Robert Luh, Stefan Marschalek, Manfred Kaiser, Helge Janicke, Sebastian Schrittwieser. Semantics-aware detection of targeted attacks – A survey. Journal of Computer Virology and Hacking Techniques, Springer. Accepted for publication 2016.
Abstract: In today’s interconnected digital world, targeted attacks have become a serious threat to conventional computer systems and critical infrastructure alike. Many researchers contribute to the fight against network intrusions or malicious software by proposing novel detection systems or analysis methods. However, few of these solutions have a particular focus on Advanced Persistent Threats (APTs) or similarly sophisticated multi-stage attacks. This turns finding domain-appropriate methodologies or developing new approaches into a major research challenge.
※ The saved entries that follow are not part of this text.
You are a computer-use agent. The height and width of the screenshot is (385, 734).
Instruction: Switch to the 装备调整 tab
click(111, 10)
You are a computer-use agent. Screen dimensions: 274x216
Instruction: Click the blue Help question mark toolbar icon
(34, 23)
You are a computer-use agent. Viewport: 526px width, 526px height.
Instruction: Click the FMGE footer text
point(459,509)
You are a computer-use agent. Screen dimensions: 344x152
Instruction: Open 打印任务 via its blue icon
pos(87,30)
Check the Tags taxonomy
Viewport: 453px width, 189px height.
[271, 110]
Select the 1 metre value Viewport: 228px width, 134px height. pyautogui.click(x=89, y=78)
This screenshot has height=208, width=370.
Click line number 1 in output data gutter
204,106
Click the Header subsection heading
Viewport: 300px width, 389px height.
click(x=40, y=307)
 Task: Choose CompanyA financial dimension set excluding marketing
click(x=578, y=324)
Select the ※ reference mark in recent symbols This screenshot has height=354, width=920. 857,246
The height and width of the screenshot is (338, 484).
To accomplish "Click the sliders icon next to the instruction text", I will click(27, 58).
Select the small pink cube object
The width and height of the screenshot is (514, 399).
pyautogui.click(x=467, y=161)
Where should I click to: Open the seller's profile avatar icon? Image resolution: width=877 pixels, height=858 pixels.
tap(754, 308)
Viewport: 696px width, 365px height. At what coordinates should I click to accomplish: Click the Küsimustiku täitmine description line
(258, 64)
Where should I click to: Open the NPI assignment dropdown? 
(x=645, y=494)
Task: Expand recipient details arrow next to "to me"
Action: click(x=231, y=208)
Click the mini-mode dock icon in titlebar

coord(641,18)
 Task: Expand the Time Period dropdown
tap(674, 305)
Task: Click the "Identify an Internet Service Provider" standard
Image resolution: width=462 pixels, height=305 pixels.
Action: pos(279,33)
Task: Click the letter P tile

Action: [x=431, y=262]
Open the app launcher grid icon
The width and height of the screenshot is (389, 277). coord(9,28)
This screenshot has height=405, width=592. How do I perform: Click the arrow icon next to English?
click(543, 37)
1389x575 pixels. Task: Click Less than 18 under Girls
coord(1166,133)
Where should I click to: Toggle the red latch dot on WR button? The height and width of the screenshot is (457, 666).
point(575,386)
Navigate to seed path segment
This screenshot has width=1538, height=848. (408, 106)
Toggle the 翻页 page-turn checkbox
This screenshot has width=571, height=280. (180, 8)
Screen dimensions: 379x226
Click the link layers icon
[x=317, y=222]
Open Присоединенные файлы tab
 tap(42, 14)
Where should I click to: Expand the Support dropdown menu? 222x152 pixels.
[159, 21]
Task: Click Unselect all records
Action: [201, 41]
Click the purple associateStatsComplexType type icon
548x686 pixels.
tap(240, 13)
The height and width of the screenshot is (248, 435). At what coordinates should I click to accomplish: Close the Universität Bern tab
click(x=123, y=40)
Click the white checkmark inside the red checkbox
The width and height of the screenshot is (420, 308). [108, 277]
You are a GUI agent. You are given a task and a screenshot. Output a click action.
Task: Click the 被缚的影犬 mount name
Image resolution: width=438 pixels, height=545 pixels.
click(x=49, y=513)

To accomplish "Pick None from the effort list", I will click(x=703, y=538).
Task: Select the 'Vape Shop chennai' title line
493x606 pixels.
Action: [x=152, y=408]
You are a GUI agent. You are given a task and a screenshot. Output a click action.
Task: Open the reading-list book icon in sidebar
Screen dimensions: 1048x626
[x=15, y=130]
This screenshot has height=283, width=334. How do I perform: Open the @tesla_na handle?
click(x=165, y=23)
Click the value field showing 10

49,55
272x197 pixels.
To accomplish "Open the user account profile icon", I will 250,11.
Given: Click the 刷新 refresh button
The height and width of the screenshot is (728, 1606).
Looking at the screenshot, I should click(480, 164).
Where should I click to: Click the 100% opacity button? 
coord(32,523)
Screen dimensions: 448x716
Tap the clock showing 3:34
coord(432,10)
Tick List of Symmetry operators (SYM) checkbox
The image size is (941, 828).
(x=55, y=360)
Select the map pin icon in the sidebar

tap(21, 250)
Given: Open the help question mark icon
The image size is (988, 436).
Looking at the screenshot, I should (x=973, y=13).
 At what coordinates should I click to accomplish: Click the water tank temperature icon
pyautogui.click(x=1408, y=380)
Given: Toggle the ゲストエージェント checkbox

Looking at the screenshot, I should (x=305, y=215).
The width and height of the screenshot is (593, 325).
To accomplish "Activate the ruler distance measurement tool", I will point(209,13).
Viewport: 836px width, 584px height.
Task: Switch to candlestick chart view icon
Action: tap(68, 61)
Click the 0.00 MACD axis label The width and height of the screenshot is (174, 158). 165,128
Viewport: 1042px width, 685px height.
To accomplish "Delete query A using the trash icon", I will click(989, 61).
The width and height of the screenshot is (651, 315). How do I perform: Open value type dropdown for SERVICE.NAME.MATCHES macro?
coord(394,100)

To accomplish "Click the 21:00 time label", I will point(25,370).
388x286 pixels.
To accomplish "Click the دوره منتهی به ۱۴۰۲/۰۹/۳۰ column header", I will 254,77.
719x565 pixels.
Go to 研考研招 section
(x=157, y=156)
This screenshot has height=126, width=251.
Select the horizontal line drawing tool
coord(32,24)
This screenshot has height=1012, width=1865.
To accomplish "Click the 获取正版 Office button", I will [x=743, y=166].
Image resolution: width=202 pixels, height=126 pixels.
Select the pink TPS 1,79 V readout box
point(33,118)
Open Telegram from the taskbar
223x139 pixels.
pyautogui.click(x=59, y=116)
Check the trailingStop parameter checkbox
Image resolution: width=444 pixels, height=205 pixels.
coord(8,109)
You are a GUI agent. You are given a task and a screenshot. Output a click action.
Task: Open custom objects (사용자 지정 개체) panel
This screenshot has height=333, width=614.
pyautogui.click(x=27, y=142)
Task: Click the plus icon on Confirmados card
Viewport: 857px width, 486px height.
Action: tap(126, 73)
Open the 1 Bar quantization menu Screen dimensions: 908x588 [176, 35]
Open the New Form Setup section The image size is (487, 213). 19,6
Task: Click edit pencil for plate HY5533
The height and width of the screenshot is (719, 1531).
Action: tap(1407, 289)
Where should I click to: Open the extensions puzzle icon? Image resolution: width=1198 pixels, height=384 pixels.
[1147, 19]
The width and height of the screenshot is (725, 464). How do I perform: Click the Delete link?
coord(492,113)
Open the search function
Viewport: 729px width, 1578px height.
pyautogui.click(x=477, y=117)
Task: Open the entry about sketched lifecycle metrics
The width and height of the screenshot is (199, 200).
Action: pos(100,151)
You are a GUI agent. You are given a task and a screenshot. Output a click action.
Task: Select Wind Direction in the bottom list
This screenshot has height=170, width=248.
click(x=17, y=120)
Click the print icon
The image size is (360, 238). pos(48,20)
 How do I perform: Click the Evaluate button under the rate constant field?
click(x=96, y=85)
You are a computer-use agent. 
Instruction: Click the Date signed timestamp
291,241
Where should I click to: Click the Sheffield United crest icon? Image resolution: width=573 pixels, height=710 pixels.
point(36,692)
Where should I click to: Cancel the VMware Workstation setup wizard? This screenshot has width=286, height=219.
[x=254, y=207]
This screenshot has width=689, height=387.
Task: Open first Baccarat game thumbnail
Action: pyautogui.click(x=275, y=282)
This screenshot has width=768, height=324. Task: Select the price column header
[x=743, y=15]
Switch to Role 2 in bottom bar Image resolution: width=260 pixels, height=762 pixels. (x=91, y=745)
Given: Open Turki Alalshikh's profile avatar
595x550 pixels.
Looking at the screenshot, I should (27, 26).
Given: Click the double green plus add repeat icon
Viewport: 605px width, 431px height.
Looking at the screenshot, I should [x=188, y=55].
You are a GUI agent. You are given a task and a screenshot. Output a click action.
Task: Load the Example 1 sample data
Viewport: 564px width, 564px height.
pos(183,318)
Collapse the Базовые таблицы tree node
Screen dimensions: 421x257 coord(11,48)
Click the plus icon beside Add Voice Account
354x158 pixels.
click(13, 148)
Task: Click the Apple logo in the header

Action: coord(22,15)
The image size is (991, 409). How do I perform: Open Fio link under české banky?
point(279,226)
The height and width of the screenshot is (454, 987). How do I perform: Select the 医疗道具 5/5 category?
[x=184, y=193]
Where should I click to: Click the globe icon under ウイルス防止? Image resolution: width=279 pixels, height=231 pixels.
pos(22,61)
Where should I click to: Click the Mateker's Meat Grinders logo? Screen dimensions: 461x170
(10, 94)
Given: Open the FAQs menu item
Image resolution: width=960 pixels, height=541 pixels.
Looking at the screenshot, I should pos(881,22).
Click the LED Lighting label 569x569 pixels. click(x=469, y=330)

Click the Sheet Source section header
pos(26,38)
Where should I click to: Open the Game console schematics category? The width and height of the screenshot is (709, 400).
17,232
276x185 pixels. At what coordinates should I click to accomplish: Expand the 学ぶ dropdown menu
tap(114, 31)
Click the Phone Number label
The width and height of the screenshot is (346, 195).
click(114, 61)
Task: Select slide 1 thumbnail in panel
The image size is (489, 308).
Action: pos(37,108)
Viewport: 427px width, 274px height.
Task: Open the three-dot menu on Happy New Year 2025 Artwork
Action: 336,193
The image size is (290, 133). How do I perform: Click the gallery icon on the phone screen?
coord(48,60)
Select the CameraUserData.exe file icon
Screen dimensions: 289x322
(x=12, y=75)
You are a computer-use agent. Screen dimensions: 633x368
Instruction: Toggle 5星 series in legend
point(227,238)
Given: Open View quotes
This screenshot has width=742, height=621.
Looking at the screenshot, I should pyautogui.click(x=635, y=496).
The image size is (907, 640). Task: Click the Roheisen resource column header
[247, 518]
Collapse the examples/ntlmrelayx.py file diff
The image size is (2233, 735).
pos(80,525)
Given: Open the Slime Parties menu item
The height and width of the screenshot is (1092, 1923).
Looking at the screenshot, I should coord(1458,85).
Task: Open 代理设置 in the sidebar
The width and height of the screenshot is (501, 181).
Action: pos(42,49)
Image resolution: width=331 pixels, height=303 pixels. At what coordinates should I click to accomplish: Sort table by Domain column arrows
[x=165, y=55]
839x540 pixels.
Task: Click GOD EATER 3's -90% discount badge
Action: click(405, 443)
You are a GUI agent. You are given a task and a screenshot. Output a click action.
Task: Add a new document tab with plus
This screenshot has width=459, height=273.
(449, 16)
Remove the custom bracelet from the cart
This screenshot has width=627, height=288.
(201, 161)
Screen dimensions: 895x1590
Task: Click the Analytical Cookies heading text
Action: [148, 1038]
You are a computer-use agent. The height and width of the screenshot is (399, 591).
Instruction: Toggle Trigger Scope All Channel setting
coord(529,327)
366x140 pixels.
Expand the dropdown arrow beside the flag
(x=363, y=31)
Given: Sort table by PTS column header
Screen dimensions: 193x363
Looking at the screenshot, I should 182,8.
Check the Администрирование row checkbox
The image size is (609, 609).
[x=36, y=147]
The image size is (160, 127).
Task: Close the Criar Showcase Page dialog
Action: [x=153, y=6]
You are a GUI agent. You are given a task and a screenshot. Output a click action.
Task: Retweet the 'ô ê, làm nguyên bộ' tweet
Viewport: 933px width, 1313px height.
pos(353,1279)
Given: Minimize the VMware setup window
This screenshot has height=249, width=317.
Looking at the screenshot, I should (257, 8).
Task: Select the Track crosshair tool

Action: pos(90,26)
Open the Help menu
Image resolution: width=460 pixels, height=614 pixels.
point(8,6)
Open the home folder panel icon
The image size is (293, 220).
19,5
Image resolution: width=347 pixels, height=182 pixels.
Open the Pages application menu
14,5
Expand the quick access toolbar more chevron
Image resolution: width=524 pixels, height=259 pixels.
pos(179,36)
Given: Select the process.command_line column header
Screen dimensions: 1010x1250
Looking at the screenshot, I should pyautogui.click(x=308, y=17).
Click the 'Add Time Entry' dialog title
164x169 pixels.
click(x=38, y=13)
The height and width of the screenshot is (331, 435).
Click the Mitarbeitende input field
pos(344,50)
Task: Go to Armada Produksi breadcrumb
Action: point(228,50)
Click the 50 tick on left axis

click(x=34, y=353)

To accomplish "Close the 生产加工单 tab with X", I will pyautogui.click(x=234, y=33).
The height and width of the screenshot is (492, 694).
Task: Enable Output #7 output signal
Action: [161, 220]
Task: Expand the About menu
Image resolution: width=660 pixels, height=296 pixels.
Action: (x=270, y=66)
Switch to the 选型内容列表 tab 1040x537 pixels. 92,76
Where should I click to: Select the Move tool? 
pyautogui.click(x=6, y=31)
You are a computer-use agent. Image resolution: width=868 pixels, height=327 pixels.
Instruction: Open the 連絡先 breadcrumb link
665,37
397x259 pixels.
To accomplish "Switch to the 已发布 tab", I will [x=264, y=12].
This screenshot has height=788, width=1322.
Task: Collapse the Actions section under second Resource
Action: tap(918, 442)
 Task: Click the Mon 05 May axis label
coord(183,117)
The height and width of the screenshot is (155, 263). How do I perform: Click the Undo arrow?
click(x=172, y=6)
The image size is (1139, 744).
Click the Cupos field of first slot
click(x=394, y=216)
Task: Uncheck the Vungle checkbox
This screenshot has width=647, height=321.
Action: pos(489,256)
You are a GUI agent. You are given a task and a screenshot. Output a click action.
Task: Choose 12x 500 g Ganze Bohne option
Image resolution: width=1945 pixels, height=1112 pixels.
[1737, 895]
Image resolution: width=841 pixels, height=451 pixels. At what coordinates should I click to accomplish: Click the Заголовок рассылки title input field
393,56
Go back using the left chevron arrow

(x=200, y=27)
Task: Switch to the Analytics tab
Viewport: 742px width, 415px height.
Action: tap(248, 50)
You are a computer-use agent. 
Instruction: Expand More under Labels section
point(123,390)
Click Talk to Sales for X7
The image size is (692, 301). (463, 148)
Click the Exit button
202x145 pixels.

To overcome these obstacles, we present a structured review of semantics-aware works that have a high potential for contributing to the analysis or detection of targeted attacks. We introduce a detailed literature evaluation schema in addition to a highly granular model for article categorization. Out of 123 identified papers, 60 were found to be relevant in the context of this study. The selected articles are comprehensively reviewed and assessed in accordance to Kitchenham’s guidelines for systematic literature reviews.
In conclusion, we combine new insights and the status quo of current research into the concept of an ideal systemic approach capable of semantically processing and evaluating information from different observation points.